Desde 2021, o PT firmou mais de 200 contratos com a Log por serviços de direção, produção, captação e transmissão ao vivo de eventos do partido, incluindo serviços de intérpretes de libras e legendas para os vídeos, assim como aluguel de equipamentos. Isso incluiu a contratação da empresa, por R$ 51 mil, para a transmissão da posse de Lula em janeiro de 2023 nos canais do PT.
Somente em 2025, entre janeiro e setembro, a Log recebeu R$ 1,4 milhão do partido, dividido em 29 contratos, sendo os mais altos no valor de R$ 120 mil por serviços técnicos prestados em maio, junho e julho.
Já a Dindue, em 2024 e 2025, fechou 15 contratos com o partido para serviços de tecnologia, incluindo, no ano passado, um no valor de R$ 37 mil para criar o site da federação Brasil Esperança, formada por PT, PC do B e PV. A empresa também foi responsável por criar aplicativos, uma rádio online e uma loja virtual do partido.
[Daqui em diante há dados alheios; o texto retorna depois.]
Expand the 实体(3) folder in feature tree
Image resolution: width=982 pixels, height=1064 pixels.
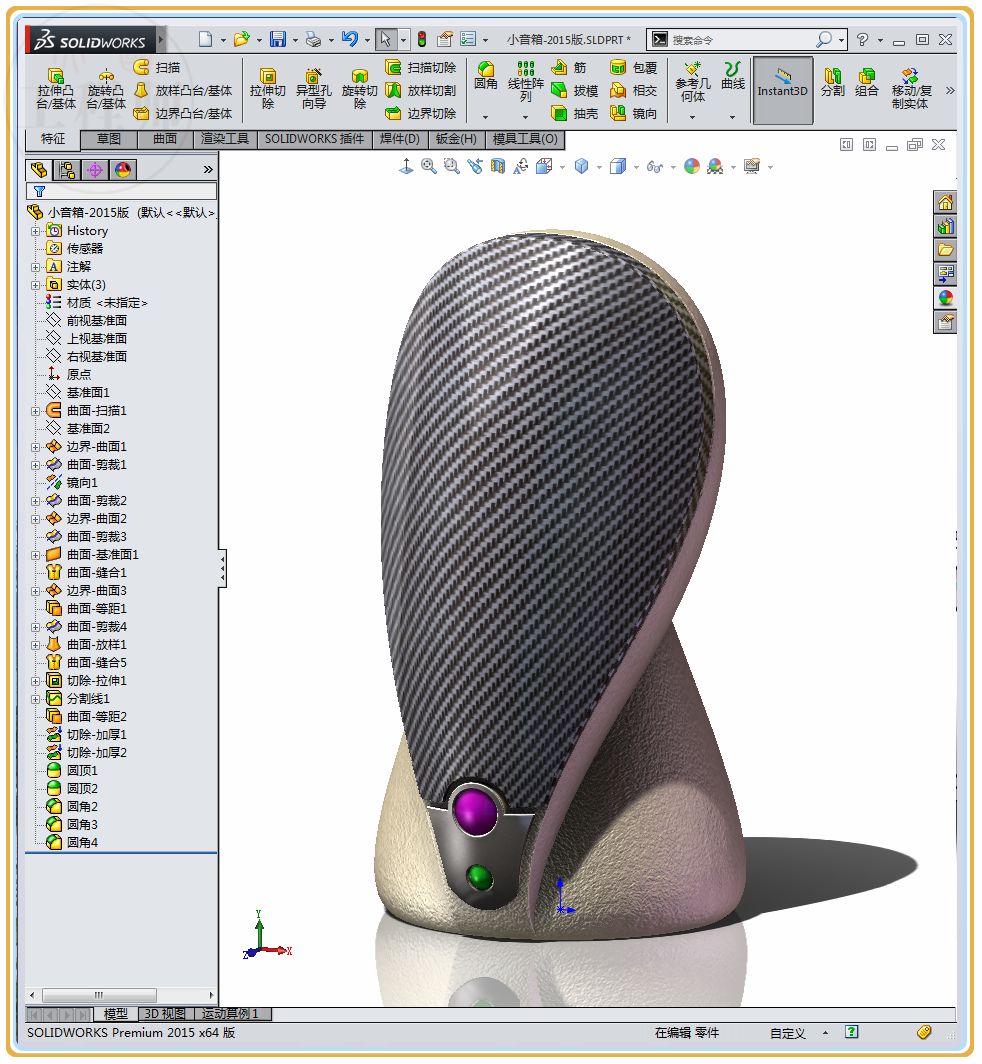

Barcelos é membro do diretório do PT-DF desde abril de 2015 e já ocupou cargos como secretário de finanças e secretário de comunicação.
Filiado desde a adolescência, contou à reportagem ter sido criado entre o Rio Grande do Sul e Brasília. Ele relatou ter se aproximado das cabeças do partido quando atuou no movimento estudantil, período no qual conheceu o hoje deputado federal Paulo Pimenta (RS), ex-ministro da Secretaria de Comunicação do governo Lula, e quando foi secretário adjunto da Secretaria da Criança e do Adolescente na gestão de Agnelo Queiroz (2011-2014), no DF, após ter sido conselheiro tutelar.
O primeiro contrato firmado pela Log com o PT foi por meio da Urissanê, em maio de 2021, durante a pandemia, para ajudar a colocar de pé o projeto Elas por Elas, voltado para a participação feminina no partido, por meio de palestras em vídeo, criação de site e produção de conteúdo. A partir do mês seguinte, ele começou a ser contratado diretamente pelo partido para serviços semelhantes em outras áreas.
“Como empresa, a Urissanê pagava um imposto e eu, outro [nas contratações pelo PT], para fazer um serviço que eu estava pensando que, na verdade, era para o PT. Aí, em um determinado momento, eu sugeri: por que o PT não me contrata diretamente ao invés dessa dupla tributação?”, afirmou.
Segundo Barcelos, como ele tinha expertise em informática, foi chamado primeiro para auxiliar na área técnica em um período no qual o partido passou a realizar muitos eventos em vídeo por causa da pandemia de Covid-19.
Em fevereiro de 2022, por exemplo, a Log foi contratada pelo PT para auxiliar na transmissão do evento de aniversário de 42 anos do partido. Feita durante a pandemia, a cerimônia, ao vivo, exigiu a participação, de casa, de diversos dirigentes partidários por meio de suas próprias câmeras.
Ali, contou, ele achava que já não integrava mais o quadro de dirigentes do PT-DF. Embora não tenha enxergado nenhum impedimento à própria contratação, especialmente porque não era remunerado por sua atuação no diretório, relatou que, para evitar constrangimentos, pediu para deixar a direção regional poucos meses após iniciar os serviços para o partido.
Em trocas de mensagens por WhatsApp e emails, aos quais a Folha teve acesso, Barcelos pediu a um dirigente que o removesse de sua função em agosto de 2021.
“Dos grupos de WhatsApp, já que agora tudo se resolve pelo WhatsApp, eles me removeram. Eu não ia mais às reuniões, não participava mais dos grupos, não participava de mais nada.”
A mudança, no entanto, não foi formalizada no TRE-DF. Barcelos alegou ter percebido que seguia como dirigente, ao menos no papel, quando foi verificar a regularização de sua filiação ao PT para poder votar na eleição do partido em 2025. Ele disse ter reiterado o pedido para deixar o posto e que, quando questionou sobre a demora, ouviu que o processo era burocrático e que o grupo acabou se esquecendo de fazer a troca.